SEC resources, correct hires can help football programs rebound quickly

LSU coach Brian Kelly talks to reporters after last Saturday's 13-10 win against Arkansas in Fayetteville, Ark. (Associated Press)
LSU coach Brian Kelly talks to reporters after last Saturday's 13-10 win against Arkansas in Fayetteville, Ark. (Associated Press)

Less than a year ago, fans across the Southeastern Conference were mocking new LSU coach Brian Kelly for trying to talk Southern.

No one’s laughing now.

Josh Heupel’s revival of Tennessee from the SEC depths to one of the nation’s top teams in his second season has been impressive, but Kelly topped that by turning the Tigers from cellar dwellers into SEC West champions in his first year.

In the SEC, programs can jump from the basement to the college football penthouse in a matter of months by making the right moves.

“The resources here are better than anywhere that I’ve been in my career,” Kelly said Wednesday. “And so those resources go to work right away in helping you develop your football program.”

That’s saying something considering Kelly spent 12 years at his last job at college football’s most storied program. LSU was able to lure Kelly away from Notre Dame to arguably the sport’s most competiive conference because the coach knew he’d be given exactly what he needed to win.

This has happened faster than even Kelly expected. The Tigers clinched a berth in the SEC championship game with two games remaining and will face defending national champion and top-ranked Georgia on Dec. 3 in Atlanta.

The tranfer portal certainly helps coaches, not just in the SEC, restock a depleted roster quickly.

LSU had 39 scholarship players available for its bowl game a year ago. Kelly needed to restock both his coaching staff -- only offensive line coach Brad Davis was retained -- and the support staff for a program that won both the 2019 SEC title and national championship.

If LSU athletic director Scott Woodward had told Kelly last December winning the SEC West title in his first season also was on that to-do list, Kelly likely would’ve said nope.

“That would not have been a realistic expectation,” Kelly said.

Heupel has Tennessee fifth in both the Associated Press Top 25 and the College Football Playoff rankings two seasons after the Vols went 3-7 in an SEC-only season that ended weeks later with the head coach and nine others fired for “serious” NCAA violations.

His scholarship players available also plummeted as Vols ran to the transfer portal, heading to other teams in the SEC like linebacker Henry To’o To’o to Alabama.

Tennessee (9-1) just finished its first undefeated record at Neyland Stadium since 2007 along with six straight sellouts, and Heupel credits fan support as a huge part of the turnaround.

“Obviously, when Neyland is rocking, it is unsurpassed by anybody,” Heupel said.

Not winning quickly enough is cause for concern in this league.
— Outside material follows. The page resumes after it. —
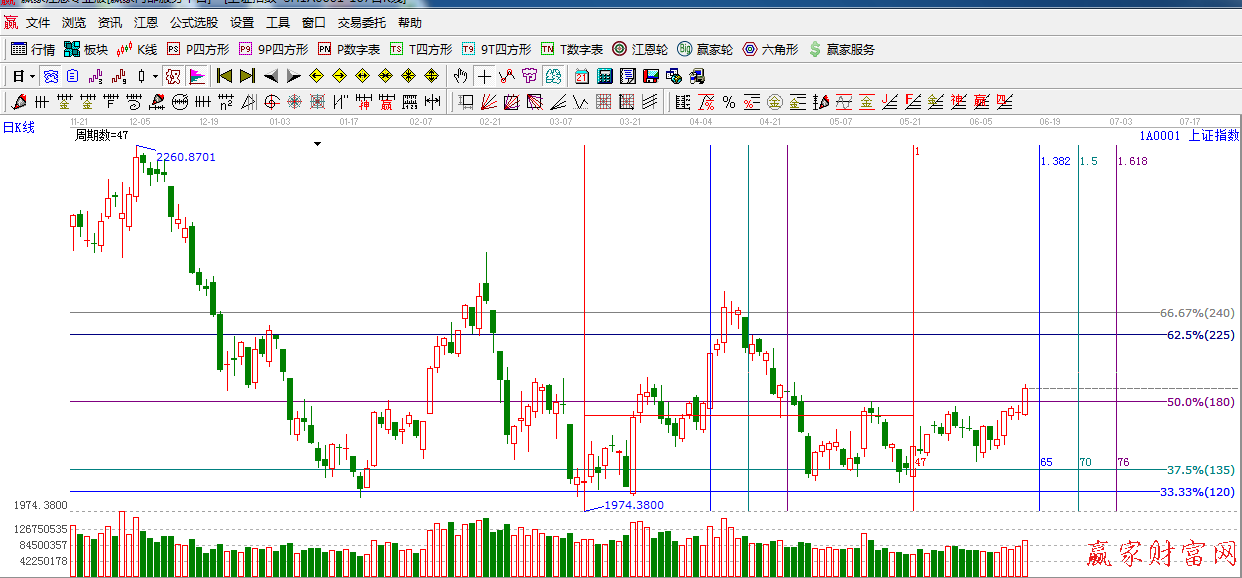Jump to first bar with skip-to-start arrow
1242x578 pixels.
point(224,76)
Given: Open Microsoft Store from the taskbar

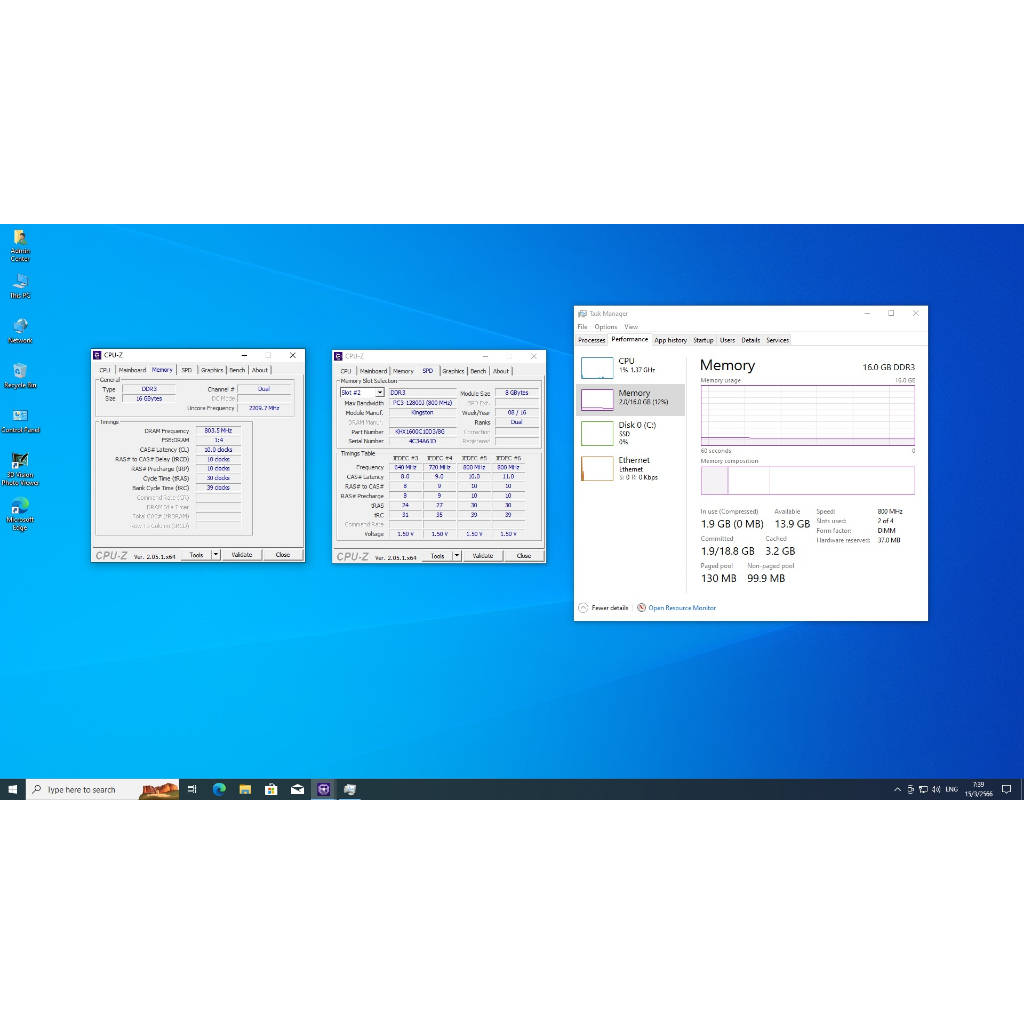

That No. 1 recruiting class only ramped up the pressure to win at Texas A&M where a 3-7 record has fans wondering if Jimbo Fisher’s buyout really is too big after his pricey extension last December. Eli Drinkwitz’s own extension lowered his future buyout in case Missouri doesn’t keep going to bowls.
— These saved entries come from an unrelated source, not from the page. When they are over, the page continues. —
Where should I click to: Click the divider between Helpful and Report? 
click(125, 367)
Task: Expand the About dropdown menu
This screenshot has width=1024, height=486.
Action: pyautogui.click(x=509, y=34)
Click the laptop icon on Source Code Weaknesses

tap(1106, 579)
Lane Kiffin, already mentioned as a candidate at Auburn or even Nick Saban’s eventual successor at Alabama, made clear winning, not coming close, is the expectation these days at Mississippi after last week’s loss to the Crimson Tide.

“Two years ago, I walked off this field and I said we didn’t come here to cover spreads, we didn’t come here to play what at the time was the No. 1 team in the country close,” Kiffin said. “So all these things about, ‘Well, you did this good, your freshman running back,’ it doesn’t matter. We didn’t win the game.”

Shane Beamer took over a South Carolina program that went 2-8 in 2020. Now the Gamecocks are 6-4 and even climbed into the Top 25 earlier this season. Senior wide receiver Josh Vann says he’s definitely proud of the steps this program has taken toward winning.

“From talking bad about us to two years later, we’re literally the same team just with a different coach,” Vann said. “It’s just been fantastic. Last year we had seven wins. We have six this year so hopefully we can get these last two up. Definitely very proud of where we are, where we can be.”

Florida gave Billy Napier a budget of $7.5 million for assistants and $5 million more to hire an “unprecedented support staff.” The Gators at 6-4 have as many wins as they managed a year ago before hiring Napier last December as they prepare to visit Vanderbilt.

“I think the chemistry, the team dynamic, the morale is much better,” Napier said of the culture he’s building. “Obviously, winning helps that.”

Clark Lea, Kelly’s former defensive coordinator at Notre Dame, is busy in his second season trying to build his alma mater Vanderbilt. Lea won his first SEC game last week, snapping the Commodores’ 26-game skid in league play just ahead of the program’s biggest football stadium renovation in 41 years.

“Building a program is hard, and and you have to be able to stick with your process,” Kelly said. “And he has, and they’re starting to see that begin to pay off.”

Still, as Kelly has reminded everyone, faster matters more in the SEC.